Fighting For Air – Adbusters
From Adbusters
Long-time readers of Adbusters may have noticed that we’ve been a little quiet about our ongoing legal battle to break the corporate monopoly on Canada’s broadcast media. It hasn’t been for lack of activity – in fact, some recent and welcome developments suggest that the case is about to pop back up onto the radar.
The question is, are the public airwaves the modern equivalent of the town square, in which all Canadians are free to express their views? Or can the government parcel the airwaves out to private companies who are free to exclude the rest of us from access, and keep us quiet?
For those of you not quite up to speed, here’s the gist: After over a decade of having our consumer-awareness TV spots rejected by just about every major commercial broadcaster in North America (often with little or no explanation from the network reps who issued the refusals), we resolved to take our fight to the courts. In 2004, we filed a lawsuit against the government of Canada and some of the country’s biggest media barons, arguing that the public has a constitutionally protected right to expression over the public airwaves.
Following a series of false starts and the inevitable legal complications, the suit was whittled down to two main defendants: the government and CanWest Global Communications, Canada’s largest international media corporation.
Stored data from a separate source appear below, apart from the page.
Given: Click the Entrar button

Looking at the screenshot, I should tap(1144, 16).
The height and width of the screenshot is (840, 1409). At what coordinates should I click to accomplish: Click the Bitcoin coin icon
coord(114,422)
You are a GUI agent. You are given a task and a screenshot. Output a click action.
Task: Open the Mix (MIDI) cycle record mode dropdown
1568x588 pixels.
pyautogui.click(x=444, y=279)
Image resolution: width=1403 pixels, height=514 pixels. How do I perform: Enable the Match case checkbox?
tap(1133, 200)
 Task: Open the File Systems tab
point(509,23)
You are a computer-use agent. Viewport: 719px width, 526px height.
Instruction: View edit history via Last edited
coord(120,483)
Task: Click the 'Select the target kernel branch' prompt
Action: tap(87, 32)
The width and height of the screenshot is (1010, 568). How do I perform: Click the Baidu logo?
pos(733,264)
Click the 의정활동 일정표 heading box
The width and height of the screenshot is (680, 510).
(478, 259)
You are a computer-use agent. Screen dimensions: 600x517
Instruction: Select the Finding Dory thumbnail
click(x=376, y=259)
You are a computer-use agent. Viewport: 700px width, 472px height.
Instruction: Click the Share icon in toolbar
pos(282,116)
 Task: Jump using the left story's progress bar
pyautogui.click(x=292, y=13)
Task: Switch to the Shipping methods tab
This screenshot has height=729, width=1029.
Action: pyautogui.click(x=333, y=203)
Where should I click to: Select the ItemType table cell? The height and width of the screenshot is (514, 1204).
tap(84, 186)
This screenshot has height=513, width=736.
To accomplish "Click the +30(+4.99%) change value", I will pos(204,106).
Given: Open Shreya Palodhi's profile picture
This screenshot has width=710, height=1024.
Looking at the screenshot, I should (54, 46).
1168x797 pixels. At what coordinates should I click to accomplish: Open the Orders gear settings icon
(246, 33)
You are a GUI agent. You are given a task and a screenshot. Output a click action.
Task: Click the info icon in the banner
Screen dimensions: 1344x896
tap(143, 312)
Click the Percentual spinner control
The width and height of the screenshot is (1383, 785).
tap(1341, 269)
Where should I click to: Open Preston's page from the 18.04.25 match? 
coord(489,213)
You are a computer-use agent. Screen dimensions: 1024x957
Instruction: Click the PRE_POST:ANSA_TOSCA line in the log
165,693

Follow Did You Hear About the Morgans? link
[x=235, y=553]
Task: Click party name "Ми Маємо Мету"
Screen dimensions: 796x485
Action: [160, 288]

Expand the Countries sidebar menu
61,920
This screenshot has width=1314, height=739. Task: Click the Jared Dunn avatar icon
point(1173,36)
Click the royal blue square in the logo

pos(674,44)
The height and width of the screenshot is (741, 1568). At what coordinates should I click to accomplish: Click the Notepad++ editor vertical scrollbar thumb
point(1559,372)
The case is currently awaiting the resolution of two preliminary motions: one by Adbusters to add the CBC, Canada’s publicly funded national broadcaster, as an additional defendant; the other by CanWest to strike the case before it even proceeds to trial.
Currently heading up Adbusters’ case is attorney Ryan Dalziel, a specialist in commercial litigation with the Vancouver-based firm Bull, Housser & Tupper LLP. As Dalziel explains, “The main issue in those motions is whether it is so plain and obvious that CanWest and the CBC are not covered by [the Canadian Charter of Rights and Freedoms] that the claims against them should be dismissed without a trial.”
“This case is of public importance to Canadians,” he adds, “and so we say it should be permitted to proceed to trial.”